Given the interminable days, grueling physical demands, and financial uncertainty, farming proved to be an understandably difficult career prospect for sansei. Cherry and Raymond’s son Bruce Ishimatsu, a business-litigation lawyer in Los Angeles, admits that his attempt at a high school job picking oranges on the family farm “lasted about two hours.” (He opted to fold towels at a department store instead.) His second cousin Carolyn Bergmann, Jack Izu’s youngest daughter, is a Palm Desert dentist whose childhood memories of IKI are not of horticulture or related activities, but rather the singular pleasure of hot buttered tortillas, machinemade for laborers recruited from Mexico as part of the U.S.-sponsored Bracero Program.

A photo from a June 1956 article in Desert Rancher shows (from left) Jack Izu, I.K. Ishimatsu, Ralph Walson of Campbell Soup, and Ray Ishimatsu.

PHOTO COURTESY BRUCE L. ISHIMATSU

Sakamoto is the rare sansei who joined the family business after his father passed away in 1980. “It was the best thing for me,” he says. “At age 25, I needed direction.” His tenure on the ranch prepared him for a successful decadeslong career in agriculture with seed company Harris Moran.
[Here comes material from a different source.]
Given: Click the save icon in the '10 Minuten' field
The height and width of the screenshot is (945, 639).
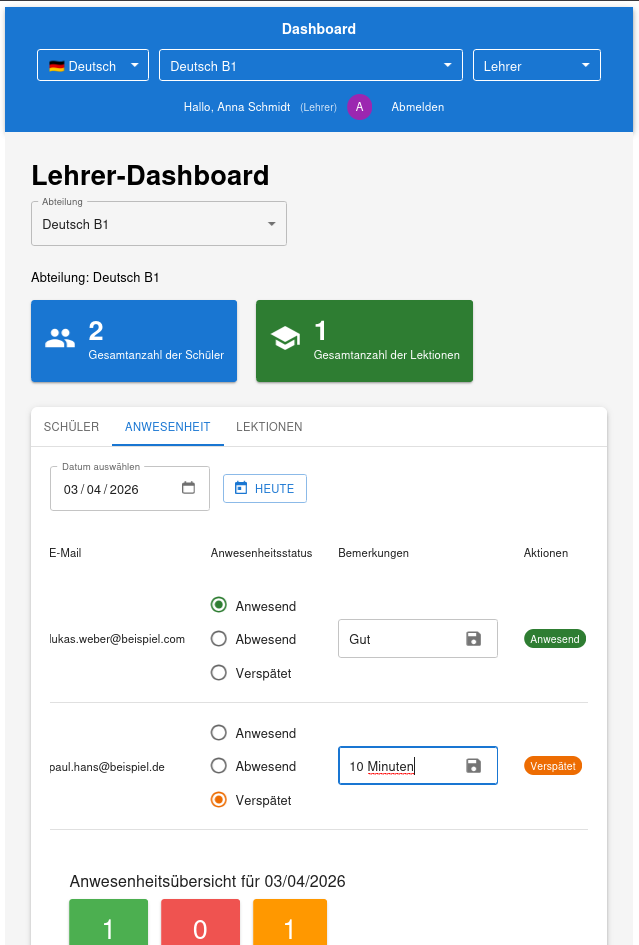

He retired a year and a half ago.

Meanwhile, the legacy of these important pioneering families lives on in the community. Established in 1984, the Coachella Valley History Museum in Indio contains a Japanese Memorial Garden honoring the area’s issei and nisei innovators. The garden was refurbished and rededicated with a traditional Shinto blessing in 2022. There, a stone inscribed with symbols for prosperity and good fortune implies, in parallel, struggle and sacrifice. Light, shadow. Mountain, valley. With gratitude, Bruce Ishimatsu puts it into perspective: “Our elders gave us the gift of better opportunities.”